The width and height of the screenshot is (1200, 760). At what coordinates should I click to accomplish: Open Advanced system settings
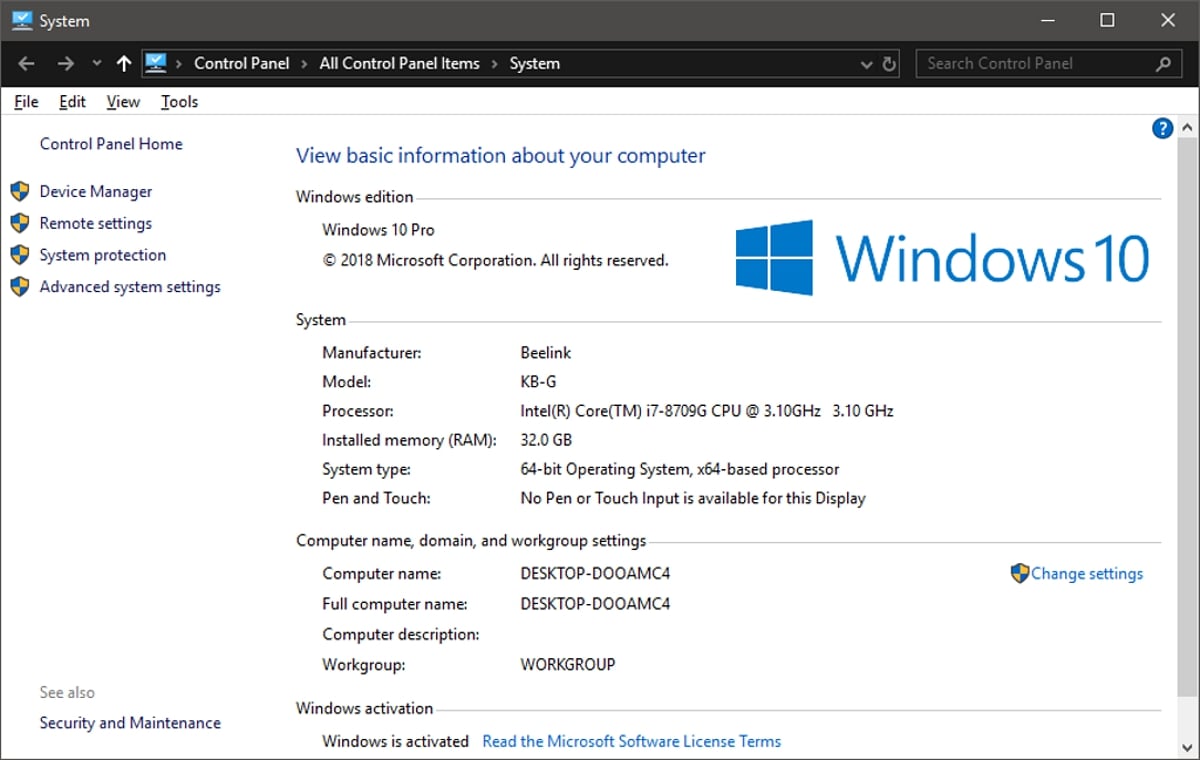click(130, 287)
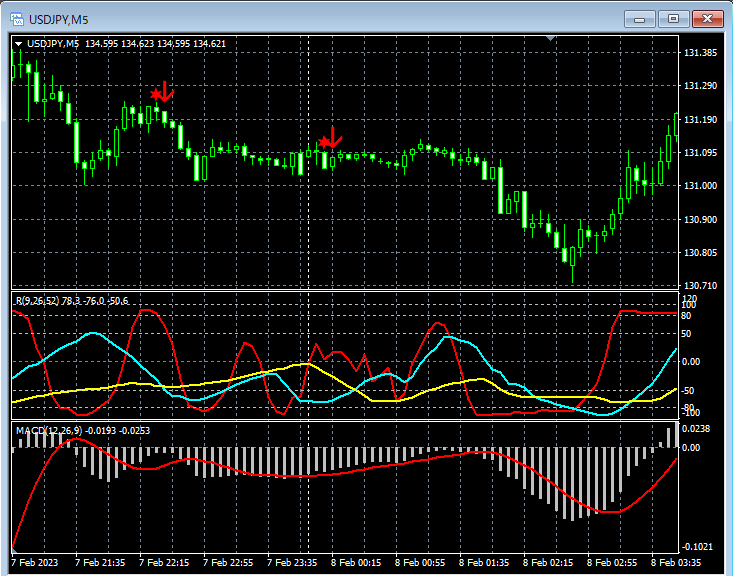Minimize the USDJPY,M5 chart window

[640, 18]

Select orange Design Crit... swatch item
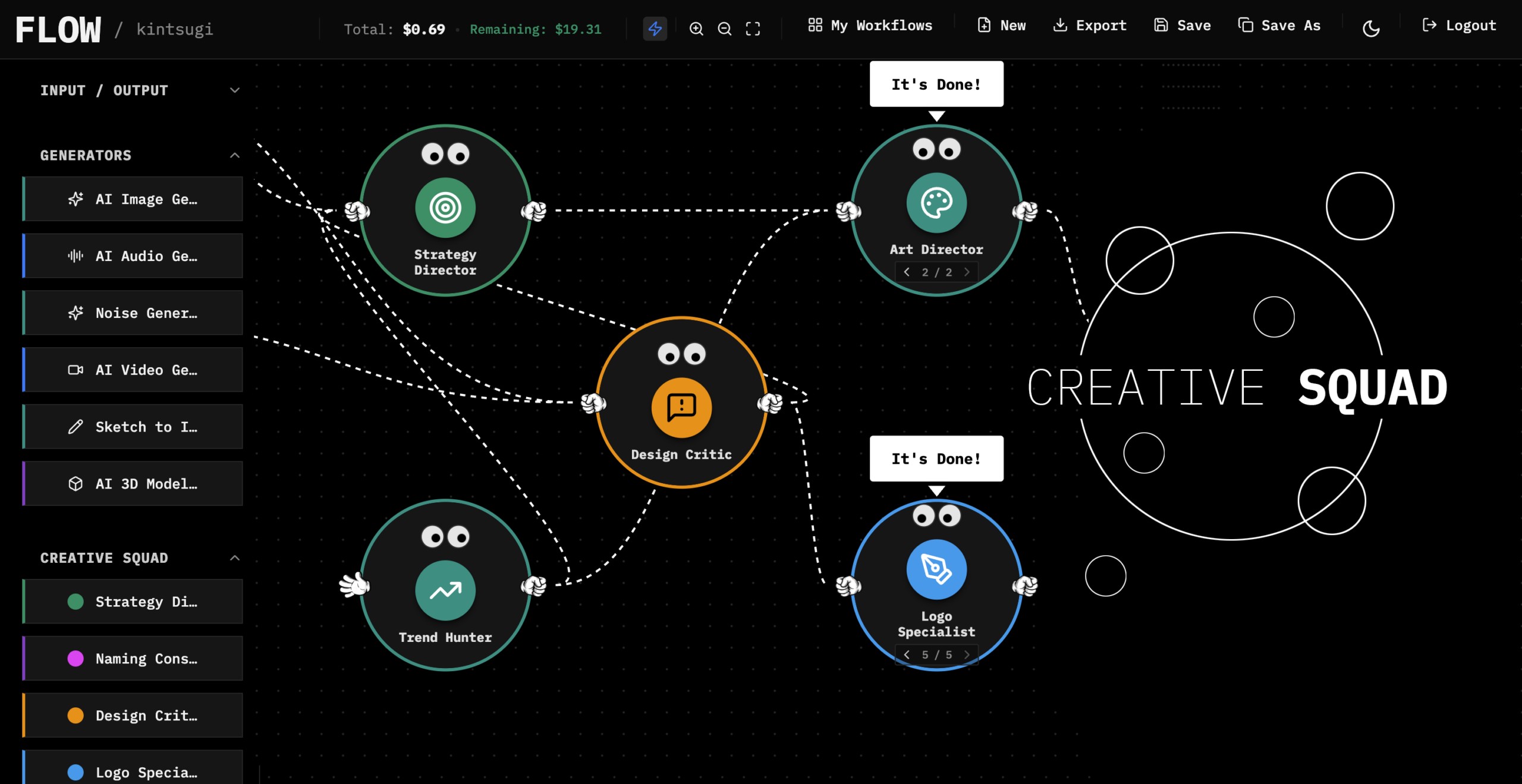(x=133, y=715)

...

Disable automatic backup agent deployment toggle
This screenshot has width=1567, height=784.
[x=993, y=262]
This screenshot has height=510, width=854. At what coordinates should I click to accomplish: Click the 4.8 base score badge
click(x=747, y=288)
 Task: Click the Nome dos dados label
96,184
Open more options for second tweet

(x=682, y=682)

(WRITTEN TASK): Format the stretch from the line containing "The width and" through the line containing "(x=133, y=715)" as a numbered list, skipping blank lines and leaving out the pictures.

(EXERCISE ANSWER):
1. The width and height of the screenshot is (1200, 760). At what coordinates should I click to accomplish: Open Advanced system settings
2. click(130, 287)
3. Minimize the USDJPY,M5 chart window
4. [640, 18]
5. Select orange Design Crit... swatch item
6. (x=133, y=715)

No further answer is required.